"""
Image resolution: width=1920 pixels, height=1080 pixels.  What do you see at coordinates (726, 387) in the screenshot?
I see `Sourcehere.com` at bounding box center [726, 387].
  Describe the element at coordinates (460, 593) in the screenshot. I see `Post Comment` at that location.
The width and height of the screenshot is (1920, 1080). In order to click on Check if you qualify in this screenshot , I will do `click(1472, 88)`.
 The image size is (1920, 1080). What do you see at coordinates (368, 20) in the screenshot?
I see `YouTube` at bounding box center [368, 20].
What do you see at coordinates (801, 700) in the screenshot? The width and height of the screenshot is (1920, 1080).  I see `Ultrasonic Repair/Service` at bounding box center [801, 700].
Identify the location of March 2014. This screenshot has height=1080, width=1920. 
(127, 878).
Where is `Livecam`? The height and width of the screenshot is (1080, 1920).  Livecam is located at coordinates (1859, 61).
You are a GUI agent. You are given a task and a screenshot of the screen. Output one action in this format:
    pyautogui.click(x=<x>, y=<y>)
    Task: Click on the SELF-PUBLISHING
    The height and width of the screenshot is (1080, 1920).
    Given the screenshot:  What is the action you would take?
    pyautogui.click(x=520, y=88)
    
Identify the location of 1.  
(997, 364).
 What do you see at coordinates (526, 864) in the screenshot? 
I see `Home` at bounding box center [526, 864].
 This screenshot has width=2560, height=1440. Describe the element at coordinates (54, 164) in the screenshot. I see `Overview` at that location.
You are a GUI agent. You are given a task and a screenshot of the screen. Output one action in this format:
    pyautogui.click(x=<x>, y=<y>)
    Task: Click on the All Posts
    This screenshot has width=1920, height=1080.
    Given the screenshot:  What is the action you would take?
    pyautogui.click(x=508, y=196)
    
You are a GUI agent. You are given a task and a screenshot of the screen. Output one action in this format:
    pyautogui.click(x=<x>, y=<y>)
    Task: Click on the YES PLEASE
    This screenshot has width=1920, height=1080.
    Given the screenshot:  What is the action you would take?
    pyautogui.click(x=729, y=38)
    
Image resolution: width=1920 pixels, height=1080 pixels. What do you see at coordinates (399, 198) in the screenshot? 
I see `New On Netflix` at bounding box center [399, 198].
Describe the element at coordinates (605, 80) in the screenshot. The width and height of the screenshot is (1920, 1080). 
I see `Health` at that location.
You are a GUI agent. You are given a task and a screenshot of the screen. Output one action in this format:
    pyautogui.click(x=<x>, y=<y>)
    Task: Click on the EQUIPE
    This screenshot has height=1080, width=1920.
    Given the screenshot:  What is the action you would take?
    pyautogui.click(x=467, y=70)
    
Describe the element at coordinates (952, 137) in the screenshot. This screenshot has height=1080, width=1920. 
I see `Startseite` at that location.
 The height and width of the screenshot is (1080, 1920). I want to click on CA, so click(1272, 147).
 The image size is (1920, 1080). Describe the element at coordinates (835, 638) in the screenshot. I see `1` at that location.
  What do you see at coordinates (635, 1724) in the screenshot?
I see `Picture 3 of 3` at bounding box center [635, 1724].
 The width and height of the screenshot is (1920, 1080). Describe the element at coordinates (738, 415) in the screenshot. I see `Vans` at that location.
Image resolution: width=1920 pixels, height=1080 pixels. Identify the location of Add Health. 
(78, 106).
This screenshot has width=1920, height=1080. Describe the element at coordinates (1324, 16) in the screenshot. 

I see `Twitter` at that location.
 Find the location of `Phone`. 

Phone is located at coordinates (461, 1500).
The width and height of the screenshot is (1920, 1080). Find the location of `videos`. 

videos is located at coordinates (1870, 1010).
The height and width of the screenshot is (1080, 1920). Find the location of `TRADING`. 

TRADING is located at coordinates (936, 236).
"""
Print the lines above exactly as they appear, from the line with "The width and height of the screenshot is (1920, 1080). Find" up to and including the last line.

Task answer ->
The width and height of the screenshot is (1920, 1080). Find the location of `videos`. 

videos is located at coordinates (1870, 1010).
The height and width of the screenshot is (1080, 1920). Find the location of `TRADING`. 

TRADING is located at coordinates (936, 236).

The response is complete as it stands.